Grupos de estudiantes se desplazan habitualmente hasta los peajes de las autopistas para abrirlas libremente al público mientras recaudan donaciones voluntarias a los conductores que las atraviesan. De este modo contribuyen a financiar la lucha y a los resistentes de Ayotzinapa.
México d.f. también registró ataques incendiarios: decenas de encapuchados calcinaron el pasado día 5 un autobús articulado junto a la estación entera del Metrobus de Ciudad Universitaria. El día 8, durante una masiva marcha nocturna que terminó en el Zocalo capitalino, meollo y centro político y cultural del d.f., encapuchados atacaron y rompieron la puerta del Palacio Nacional, tratando luego de incendiarla, lo que terminó por provocar una violenta carga de la policía.
Sedes gubernamentales en Oaxaca, Chilpáncigo o Chiapas sufrieron también en los últimos días las iras incendiarias de una población enfurecida.
No podían faltar, pues en todas partes cuecen habas, los apagafuegos sociales. Sus histéricos llamamientos a la calma cobran un especial patetismo al cebarse especialmente con los sucesos de México capital, mientras tratan de justificar los realizados en Guerreo por los compañeros normalistas de los desaparecidos. O sea, que cargan las tintas contra un par de ataques aislados mientras miran hacia otro lado ante una auténtica batalla campal. La eterna teoría reformista de apoyar la revolución, pero si es aquí, en otro momento, y si es ahora, en otro lugar… y cuanto más lejos y menos salpique mejor!

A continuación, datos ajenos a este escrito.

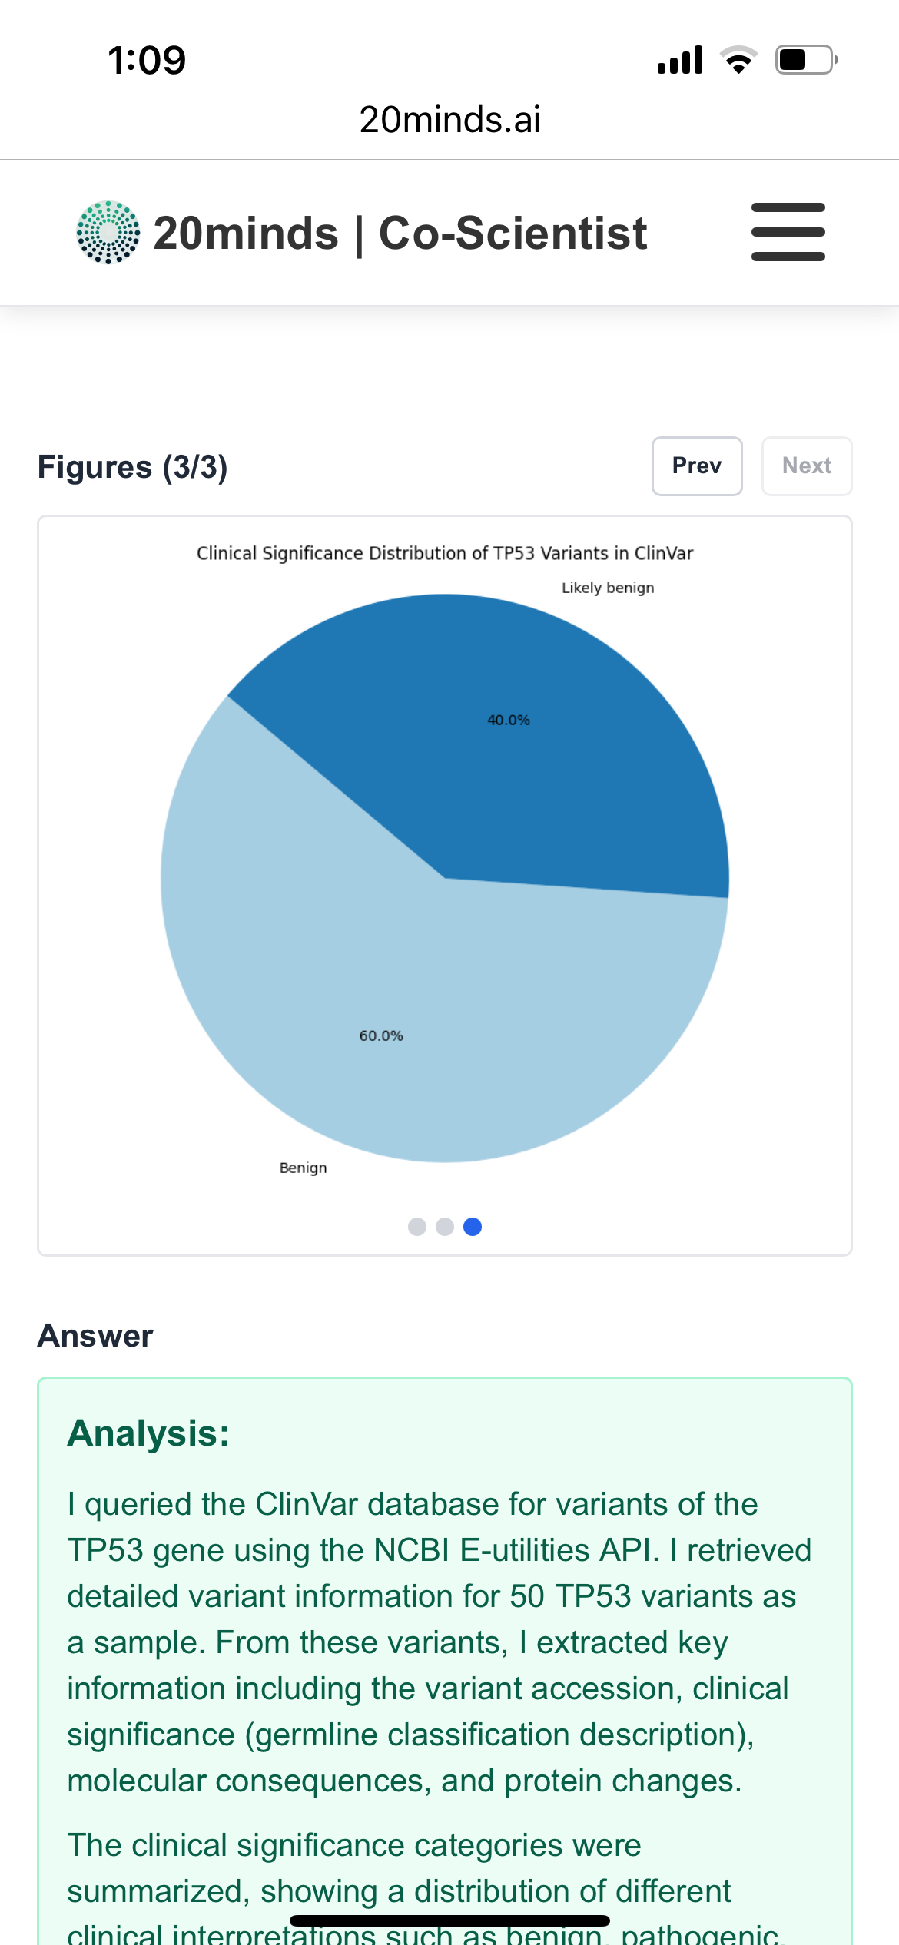The image size is (899, 1945).
Task: Select the third active carousel dot
Action: point(473,1227)
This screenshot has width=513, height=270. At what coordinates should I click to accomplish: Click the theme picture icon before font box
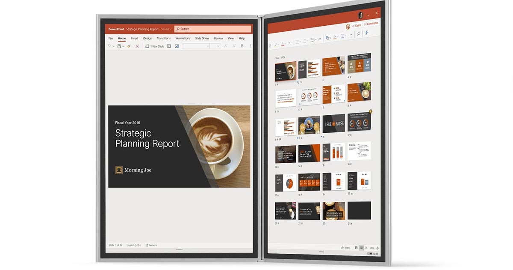(177, 46)
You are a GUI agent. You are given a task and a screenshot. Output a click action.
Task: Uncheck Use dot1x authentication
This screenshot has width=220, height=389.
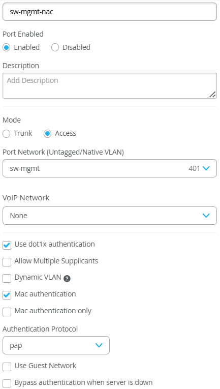point(7,246)
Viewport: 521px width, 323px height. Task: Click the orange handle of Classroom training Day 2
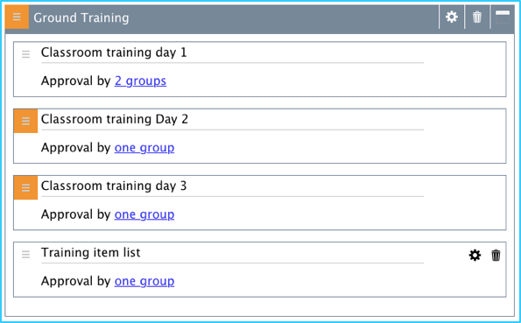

Y así están las cosas. Un país desesperadamente harto de soportar en silencio la violencia y la impunidad; de ser un gigantesco cementerio clandestino; de que el crimen y el estado se entremezclen hasta convertirse prácticamente en una misma cosa; del asco que producen unas instituciones al servicio del dinero y en las que ya prácticamente nadie cree. Y mientras algunos parecen protestar con la esperanza de que todo se calme y vuelva a su lugar, otros muchos han encontrado la cerilla con la que deflagrar toda la bilis acumulada durante décadas de sumisión. ¿Arderá, por fin, México entero en un fuego purificador? ¿o quizá tragará una vez más y, armado de paciencia, esperará la próxima ocasión?
Yoli Roger para la Revista Anarquista Abordaxe!